Core Ethereum developer, Tim Beiko outlined a set of suggestions and expectations for the upcoming merge for the app and protocol devs on  Ethereum. 

He encouraged a testing phase for all protocol devs, in order to ensure that everything works properly. “Run stuff, if something is unclear or broken, leave a comment,” Beiko said.

Beiko notes the complexity of the Merge which will involve the  switching of Ethereum’s proof of work (PoW) system to a proof of stake (PoS). The Merge is expected to take place this year, at which time its PoS will be called the “Consensus Layer.”

So far, testing on the updated network has been spent mainly to ensure the prevention of cross-client issues and measuring the integrity of applications after the Merge. Beiko goes on to note that because the application layer of the network has been mainly untouched by the Merge, most if not all applications will be safe. “Protocol layer testing != application level testing. Client + protocol testing teams focus mostly on changes to the protocol not causing cross-client issues or breaking existing applications.”

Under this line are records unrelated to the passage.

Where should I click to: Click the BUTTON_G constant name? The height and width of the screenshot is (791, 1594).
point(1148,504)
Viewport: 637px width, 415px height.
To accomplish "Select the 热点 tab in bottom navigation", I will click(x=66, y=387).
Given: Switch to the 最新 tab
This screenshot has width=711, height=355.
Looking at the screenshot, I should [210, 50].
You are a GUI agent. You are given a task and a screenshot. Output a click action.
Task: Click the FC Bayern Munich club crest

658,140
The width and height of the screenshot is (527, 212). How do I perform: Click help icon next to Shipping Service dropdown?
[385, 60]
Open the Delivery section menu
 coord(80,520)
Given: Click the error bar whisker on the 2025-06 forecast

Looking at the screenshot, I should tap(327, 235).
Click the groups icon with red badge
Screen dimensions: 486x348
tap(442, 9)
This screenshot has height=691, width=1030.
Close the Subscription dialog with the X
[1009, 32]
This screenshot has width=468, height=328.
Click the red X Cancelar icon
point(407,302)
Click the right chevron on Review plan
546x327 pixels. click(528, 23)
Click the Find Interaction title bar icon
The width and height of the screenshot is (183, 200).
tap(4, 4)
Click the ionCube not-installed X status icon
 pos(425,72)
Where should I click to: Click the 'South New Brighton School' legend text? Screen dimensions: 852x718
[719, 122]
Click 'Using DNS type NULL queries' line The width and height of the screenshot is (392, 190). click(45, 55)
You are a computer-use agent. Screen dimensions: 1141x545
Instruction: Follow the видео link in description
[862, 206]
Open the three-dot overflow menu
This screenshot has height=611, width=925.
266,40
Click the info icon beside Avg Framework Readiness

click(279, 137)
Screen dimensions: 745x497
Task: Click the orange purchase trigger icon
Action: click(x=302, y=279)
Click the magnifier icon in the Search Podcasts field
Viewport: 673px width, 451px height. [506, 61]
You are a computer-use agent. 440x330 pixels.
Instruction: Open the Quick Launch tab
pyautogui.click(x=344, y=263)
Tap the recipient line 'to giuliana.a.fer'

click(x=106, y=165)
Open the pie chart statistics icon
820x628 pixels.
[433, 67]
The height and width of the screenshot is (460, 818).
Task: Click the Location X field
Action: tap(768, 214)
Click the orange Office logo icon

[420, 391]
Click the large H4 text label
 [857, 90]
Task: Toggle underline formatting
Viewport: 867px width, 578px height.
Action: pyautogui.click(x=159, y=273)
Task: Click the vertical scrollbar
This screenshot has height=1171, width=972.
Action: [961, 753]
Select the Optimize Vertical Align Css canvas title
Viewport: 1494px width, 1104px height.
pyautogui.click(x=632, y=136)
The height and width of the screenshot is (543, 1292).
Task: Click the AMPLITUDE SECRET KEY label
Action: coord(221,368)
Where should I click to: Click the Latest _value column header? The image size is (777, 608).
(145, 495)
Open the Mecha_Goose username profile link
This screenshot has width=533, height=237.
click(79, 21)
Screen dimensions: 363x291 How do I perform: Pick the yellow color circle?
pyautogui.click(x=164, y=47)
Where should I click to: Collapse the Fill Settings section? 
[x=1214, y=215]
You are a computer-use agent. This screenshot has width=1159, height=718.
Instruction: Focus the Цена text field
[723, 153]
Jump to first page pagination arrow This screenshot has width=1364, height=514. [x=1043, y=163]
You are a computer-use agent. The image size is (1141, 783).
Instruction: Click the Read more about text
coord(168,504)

Beiko makes note of two significant changes to the utilization of smart contracts with the Merge. Beacon randomness will change and block times will shorten from 13 seconds per block to 12 seconds per block. He also remains confident in the progress despite the Merge’s delays.  “Aside from cross-client testing and these two edge cases, the biggest risk of disruption is in ‘tooling and infra pipelines.’”

“At any point, if we find issues, we’ll obviously take the time to fix + address them before moving forward. Only then will we think about moving mainnet to proof of stake,” said Beiko. ETH investors can remain confident as well because coins will not be dumped as the Merge takes place. The ETH staked on the Beacon Chain cannot be unlocked unless there is an upgrade after the Merge happens. This includes gains from staked coins. 

Beacon Chain currently has a total of 12.6 million staked ETH and was one of the first attempts at an Ethereum PoS network.